We created a construct to produce hNav1.5 channels with both R282H and C373Y mutations (cis) on the same protein (R282H-C373Y-SCN5A). We hypothesized that if the H558R-SCN5A polymorphism rescues the R282H-SCN5A mutation by allowing the R282H-SCN5A mutant protein to traffic to the membrane, where it is functional, then MTSET should decrease peak sodium current density by 50% in cells coexpressing H558R-SCN5A and R282H-C373Y-SCN5A channels. MTSET significantly reduces whole-cell sodium current by 48.1±10.0% after 10 minutes (P=0.003; Figure 4A and 4B) in cells coexpressing H558R-SCN5A (1 μg) and R282H-C373Y-SCN5A channels (1 μg) (H558R-SCN5A+R282H-C373Y-SCN5A). Furthermore, MTSET blocked nearly all current (reduction of 86±8%) in cells coexpressing 1 μg WT-SCN5A and 1 μg R282H-C373Y-SCN5A channels (WT-SCN5A/R282H-C373Y-SCN5A; Figure 4B). These data demonstrate that hNav1.5 channels with the R282H-SCN5A mutation are functionally expressed in the plasma membrane in the presence of hNav1.5 channels with the H558R-SCN5A polymorphism but not in the presence of WT-SCN5A channels. MTSET eliminated only 50% of the currents when R282H-C373Y-SCN5A was coexpressed with H558R-SCN5A compared with almost all the currents when R282H-C373Y-SCN5A was coexpressed with WT-SCN5A. Therefore, MTSET predominantly blocked the H558R-SCN5A channels when coexpressed with R282H-C373Y-SCN5A channels because H558R-SCN5A channels maintain C373 in the protein sequence. The current remaining after application of 1 μmol/L MTSET was measured to determine the biophysical properties of the R282H-SCN5A mutated channel. The recovery and steady-state inactivation characteristics of the remaining R282H-C373Y-SCN5A channels were similar to control, suggesting that the R282H-SCN5A mutation is trafficking deficient but not functionally deficient in the membrane (the Table).

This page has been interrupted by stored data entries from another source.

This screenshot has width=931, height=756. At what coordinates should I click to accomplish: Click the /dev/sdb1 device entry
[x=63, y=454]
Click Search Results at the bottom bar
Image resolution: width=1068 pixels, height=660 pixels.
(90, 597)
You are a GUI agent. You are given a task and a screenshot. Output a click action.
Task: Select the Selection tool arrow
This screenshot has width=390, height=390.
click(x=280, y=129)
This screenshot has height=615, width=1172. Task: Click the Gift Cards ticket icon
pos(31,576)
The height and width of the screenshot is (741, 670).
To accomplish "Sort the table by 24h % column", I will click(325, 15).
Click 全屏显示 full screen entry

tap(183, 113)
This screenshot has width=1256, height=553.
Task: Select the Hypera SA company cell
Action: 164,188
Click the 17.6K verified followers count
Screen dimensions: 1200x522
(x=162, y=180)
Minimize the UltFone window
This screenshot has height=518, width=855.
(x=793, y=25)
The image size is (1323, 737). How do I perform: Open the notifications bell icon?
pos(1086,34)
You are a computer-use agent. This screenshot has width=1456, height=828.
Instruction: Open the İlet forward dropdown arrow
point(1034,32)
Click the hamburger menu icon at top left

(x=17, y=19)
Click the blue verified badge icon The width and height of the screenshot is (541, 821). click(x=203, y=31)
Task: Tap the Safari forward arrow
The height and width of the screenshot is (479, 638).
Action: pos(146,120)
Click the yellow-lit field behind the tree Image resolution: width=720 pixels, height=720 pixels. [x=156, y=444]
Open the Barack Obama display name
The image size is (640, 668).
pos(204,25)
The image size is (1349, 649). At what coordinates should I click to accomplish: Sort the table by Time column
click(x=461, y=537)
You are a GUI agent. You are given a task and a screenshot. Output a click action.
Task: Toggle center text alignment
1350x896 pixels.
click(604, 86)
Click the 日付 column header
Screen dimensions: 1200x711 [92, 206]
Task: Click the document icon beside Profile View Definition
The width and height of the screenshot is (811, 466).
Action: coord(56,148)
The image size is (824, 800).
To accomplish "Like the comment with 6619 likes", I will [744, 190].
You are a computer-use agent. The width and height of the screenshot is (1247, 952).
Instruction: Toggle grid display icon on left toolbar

Mechanism of R282H-SCN5A Rescue by H558R-SCN5A
To determine whether the mechanism by which H558R-SCN5A rescues R282H-SCN5A is direct interaction of α-subunits, small hNav1.5 protein fragments centered on H558 fused to CFP or YFP were used for FRET studies. Three-channel FRET ratios were normalized to CFP and reported as FRETc as previously described by Vanderklish and colleagues.19 Representative FRET recordings are shown in Figure 5. Fragments centered on 558 (40 amino acids) were fused to either CFP or YFP (Figure 5). When cells coexpressed homotypic amino acid fragments (R558-CFPf+R558-YFPf or H558-CFPf+H558-YFPf), there was little to no FRETc, as demonstrated in Figure 5A and 5B. Cells coexpressing R558-CFPf+H558-YFPf had a 3-fold increase in FRETc values compared with the homotypic FRETc values specifically within internalized compartments of the cell (0.04±0.02 and 0.01±0.01, respectively; P=0.006; Figure 5C). In all experiments, FRET was absent from the cell membrane, which is consistent with the inability of these protein fragments to traffic to the membrane. These data suggest that the interaction of the hNav1.5 protein first occurs within intracellular compartments of the cell before protein trafficking to the membrane. More importantly, hNav1.5 interaction occurs preferentially when 1 protein expresses R558 and the other expresses H558.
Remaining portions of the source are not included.